# [The data]
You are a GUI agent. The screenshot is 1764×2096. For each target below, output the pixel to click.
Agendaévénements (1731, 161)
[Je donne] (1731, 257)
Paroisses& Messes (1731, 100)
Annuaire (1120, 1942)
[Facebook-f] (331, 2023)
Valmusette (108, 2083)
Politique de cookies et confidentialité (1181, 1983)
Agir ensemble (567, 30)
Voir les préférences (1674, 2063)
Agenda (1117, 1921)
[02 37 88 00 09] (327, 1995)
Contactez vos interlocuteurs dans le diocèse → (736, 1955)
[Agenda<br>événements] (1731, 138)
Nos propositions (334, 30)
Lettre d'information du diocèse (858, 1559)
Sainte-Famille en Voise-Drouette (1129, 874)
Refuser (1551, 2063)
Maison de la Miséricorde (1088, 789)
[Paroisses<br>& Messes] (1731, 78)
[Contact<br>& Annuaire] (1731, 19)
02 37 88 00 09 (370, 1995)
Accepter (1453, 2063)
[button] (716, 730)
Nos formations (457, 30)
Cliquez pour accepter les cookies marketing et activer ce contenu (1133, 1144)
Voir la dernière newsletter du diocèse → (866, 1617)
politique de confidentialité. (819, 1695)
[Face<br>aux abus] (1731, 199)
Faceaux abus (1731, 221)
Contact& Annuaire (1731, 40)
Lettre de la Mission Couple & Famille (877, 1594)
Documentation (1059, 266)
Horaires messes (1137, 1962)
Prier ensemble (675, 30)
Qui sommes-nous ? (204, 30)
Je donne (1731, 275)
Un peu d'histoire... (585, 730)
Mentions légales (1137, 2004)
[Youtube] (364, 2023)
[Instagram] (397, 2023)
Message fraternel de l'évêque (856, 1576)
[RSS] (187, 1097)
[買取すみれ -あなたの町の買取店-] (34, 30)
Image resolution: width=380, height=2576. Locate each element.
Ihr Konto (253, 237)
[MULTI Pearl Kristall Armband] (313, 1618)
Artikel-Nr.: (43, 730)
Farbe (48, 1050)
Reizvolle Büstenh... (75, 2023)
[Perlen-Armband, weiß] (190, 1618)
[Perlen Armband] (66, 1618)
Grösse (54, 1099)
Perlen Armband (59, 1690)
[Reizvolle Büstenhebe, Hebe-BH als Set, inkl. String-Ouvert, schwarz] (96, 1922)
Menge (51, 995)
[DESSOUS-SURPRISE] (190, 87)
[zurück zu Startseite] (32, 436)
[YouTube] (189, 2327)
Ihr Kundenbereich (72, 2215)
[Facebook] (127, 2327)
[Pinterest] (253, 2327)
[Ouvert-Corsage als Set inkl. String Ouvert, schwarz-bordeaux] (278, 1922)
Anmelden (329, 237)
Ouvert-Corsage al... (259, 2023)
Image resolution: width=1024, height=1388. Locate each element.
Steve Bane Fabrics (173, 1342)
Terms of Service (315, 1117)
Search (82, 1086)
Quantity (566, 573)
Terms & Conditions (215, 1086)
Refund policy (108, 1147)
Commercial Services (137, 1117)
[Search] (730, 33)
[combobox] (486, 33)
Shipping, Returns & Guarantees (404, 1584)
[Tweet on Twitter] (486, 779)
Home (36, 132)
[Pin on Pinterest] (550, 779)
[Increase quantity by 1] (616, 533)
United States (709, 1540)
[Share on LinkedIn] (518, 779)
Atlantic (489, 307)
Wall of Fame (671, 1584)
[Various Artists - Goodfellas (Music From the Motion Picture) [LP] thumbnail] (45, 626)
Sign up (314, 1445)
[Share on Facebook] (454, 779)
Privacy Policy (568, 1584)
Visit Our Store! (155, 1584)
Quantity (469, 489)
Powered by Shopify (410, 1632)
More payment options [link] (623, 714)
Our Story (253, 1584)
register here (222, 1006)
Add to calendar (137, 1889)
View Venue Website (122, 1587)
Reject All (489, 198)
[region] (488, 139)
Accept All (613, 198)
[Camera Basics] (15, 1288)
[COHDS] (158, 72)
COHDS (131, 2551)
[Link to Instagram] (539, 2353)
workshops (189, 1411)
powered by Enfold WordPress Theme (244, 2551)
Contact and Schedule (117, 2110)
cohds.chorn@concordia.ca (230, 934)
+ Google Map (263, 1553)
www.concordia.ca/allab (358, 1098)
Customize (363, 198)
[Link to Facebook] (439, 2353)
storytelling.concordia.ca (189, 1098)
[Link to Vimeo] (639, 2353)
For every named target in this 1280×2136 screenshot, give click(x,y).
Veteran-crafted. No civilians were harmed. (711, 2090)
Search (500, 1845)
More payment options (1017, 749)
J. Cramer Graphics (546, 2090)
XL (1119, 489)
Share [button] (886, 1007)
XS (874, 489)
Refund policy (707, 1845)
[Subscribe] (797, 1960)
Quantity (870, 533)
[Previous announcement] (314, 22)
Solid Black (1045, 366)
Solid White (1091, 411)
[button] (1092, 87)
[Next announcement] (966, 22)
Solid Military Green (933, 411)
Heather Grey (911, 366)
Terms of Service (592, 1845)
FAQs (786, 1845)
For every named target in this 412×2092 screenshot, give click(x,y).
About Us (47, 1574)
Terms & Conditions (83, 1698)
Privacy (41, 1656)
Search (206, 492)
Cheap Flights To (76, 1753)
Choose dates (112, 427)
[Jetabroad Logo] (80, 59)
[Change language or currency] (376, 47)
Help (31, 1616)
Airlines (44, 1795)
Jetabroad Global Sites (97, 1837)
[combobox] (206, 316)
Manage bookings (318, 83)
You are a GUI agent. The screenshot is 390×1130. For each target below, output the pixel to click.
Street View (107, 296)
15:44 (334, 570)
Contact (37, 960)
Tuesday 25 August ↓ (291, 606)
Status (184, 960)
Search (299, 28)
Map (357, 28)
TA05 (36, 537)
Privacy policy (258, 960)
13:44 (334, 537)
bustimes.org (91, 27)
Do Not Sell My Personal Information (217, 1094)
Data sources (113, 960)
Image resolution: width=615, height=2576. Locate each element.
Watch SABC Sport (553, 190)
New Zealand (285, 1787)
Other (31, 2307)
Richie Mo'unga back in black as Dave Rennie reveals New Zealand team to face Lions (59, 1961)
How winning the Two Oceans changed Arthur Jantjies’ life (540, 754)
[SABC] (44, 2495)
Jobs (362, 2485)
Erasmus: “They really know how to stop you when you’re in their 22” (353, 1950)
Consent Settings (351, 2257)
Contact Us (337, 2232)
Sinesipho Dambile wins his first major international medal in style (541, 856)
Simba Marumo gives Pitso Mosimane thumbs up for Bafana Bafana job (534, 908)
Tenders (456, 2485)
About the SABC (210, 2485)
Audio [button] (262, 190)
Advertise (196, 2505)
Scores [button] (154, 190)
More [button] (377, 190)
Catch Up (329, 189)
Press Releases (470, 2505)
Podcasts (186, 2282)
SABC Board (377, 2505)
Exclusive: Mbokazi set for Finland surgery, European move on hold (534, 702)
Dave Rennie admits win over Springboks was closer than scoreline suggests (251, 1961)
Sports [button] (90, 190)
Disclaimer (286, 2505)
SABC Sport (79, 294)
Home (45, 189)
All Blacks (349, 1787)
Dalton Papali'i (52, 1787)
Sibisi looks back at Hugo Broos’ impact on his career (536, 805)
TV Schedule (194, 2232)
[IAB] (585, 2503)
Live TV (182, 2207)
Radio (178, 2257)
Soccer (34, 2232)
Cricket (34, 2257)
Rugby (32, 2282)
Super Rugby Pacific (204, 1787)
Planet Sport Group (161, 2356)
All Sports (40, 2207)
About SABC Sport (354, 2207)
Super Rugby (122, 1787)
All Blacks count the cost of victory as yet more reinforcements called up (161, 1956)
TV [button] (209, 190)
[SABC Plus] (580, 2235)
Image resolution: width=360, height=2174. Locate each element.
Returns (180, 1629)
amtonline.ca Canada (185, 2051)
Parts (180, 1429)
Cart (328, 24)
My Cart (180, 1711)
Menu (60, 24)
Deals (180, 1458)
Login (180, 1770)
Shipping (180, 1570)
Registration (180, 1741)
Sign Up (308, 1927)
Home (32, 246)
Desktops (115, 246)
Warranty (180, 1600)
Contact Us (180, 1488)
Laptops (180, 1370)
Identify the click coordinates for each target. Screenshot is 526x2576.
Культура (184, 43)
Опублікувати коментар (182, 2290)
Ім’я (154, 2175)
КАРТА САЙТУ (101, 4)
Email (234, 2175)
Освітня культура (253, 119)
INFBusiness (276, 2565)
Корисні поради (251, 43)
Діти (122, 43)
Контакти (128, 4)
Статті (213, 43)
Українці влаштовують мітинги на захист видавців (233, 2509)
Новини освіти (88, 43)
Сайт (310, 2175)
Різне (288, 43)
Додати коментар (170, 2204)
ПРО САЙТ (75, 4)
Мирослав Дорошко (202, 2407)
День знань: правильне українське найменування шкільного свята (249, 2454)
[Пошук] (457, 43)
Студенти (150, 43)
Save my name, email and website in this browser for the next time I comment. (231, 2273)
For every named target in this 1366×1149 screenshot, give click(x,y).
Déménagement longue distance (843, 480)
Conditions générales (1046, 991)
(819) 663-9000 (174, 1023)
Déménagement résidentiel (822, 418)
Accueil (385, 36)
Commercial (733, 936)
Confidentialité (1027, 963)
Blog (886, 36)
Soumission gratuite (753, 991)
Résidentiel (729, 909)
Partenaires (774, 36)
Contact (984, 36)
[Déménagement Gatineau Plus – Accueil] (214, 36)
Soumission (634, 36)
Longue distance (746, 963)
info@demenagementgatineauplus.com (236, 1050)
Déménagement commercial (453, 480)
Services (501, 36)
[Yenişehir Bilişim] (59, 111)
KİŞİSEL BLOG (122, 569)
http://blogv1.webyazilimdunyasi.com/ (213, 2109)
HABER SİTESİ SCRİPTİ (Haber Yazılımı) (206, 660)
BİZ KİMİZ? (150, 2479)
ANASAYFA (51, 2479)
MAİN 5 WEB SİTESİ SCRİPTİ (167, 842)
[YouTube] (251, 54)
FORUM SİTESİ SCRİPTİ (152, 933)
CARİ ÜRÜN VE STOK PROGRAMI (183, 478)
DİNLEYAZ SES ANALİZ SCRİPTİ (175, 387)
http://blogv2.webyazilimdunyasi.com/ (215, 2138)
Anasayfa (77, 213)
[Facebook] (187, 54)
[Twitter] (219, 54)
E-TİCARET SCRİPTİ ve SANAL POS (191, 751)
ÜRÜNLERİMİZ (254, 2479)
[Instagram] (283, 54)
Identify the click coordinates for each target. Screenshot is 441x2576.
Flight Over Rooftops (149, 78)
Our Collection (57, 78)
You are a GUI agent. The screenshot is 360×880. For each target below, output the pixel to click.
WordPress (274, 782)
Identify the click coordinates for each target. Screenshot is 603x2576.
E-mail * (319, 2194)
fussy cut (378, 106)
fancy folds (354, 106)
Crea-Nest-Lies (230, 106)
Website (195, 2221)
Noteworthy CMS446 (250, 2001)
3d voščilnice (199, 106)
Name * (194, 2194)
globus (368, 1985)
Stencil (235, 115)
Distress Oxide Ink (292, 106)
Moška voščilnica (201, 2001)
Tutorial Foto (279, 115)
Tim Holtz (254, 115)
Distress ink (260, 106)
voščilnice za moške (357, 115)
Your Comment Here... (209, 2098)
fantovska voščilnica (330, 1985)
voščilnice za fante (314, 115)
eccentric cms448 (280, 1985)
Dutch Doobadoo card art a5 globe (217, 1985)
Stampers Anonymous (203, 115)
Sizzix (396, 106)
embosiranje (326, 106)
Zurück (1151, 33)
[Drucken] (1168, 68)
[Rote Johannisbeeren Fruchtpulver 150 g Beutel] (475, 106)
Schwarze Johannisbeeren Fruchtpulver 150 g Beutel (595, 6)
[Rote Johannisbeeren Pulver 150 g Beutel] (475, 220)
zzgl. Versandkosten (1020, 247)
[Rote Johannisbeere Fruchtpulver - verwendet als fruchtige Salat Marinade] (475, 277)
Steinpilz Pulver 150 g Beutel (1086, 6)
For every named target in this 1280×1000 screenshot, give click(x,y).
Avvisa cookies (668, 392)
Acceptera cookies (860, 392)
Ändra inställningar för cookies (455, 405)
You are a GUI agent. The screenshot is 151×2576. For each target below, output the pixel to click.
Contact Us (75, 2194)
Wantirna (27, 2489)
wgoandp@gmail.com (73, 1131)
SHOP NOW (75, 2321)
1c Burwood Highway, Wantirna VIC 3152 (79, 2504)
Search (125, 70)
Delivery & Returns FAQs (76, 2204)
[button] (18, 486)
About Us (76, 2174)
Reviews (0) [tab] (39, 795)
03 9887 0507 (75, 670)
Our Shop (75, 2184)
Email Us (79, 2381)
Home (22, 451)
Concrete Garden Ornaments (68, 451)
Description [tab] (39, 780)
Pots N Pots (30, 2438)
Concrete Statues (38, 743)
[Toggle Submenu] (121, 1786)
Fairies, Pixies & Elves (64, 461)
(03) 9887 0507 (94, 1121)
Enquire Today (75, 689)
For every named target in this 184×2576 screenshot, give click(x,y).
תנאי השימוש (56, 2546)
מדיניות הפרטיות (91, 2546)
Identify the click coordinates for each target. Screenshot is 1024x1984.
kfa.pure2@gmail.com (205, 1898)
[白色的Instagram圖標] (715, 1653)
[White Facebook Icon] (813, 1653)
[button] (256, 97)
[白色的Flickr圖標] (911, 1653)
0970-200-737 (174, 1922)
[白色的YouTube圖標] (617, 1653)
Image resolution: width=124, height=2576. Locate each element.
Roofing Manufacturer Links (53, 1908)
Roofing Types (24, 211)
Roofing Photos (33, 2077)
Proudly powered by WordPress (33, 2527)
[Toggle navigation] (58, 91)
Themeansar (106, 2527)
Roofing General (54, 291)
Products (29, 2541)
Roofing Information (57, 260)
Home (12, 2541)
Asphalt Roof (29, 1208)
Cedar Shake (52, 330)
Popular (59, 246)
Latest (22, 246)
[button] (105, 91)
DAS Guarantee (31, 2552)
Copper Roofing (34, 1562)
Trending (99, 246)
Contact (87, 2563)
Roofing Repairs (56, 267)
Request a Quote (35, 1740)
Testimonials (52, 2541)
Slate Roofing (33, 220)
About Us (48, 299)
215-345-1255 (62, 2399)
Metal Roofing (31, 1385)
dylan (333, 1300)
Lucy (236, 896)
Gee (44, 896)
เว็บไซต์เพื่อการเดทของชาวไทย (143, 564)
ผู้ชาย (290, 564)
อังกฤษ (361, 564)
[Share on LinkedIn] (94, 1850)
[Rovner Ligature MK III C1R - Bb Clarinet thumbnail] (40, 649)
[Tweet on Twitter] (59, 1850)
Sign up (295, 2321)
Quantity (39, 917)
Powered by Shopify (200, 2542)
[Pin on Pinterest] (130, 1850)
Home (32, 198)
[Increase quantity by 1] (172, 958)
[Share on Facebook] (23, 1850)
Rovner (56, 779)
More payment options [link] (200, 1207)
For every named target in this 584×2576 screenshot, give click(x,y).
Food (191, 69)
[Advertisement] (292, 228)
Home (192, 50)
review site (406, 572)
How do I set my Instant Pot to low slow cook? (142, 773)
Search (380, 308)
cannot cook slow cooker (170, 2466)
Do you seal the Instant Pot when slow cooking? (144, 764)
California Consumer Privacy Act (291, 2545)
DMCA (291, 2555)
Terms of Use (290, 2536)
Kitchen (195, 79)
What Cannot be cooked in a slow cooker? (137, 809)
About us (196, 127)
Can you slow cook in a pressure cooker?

# [Task details]
Each line holding "Solid" in the records should be copied out.

# [Output]
Solid Black (1045, 366)
Solid White (1091, 411)
Solid Military Green (933, 411)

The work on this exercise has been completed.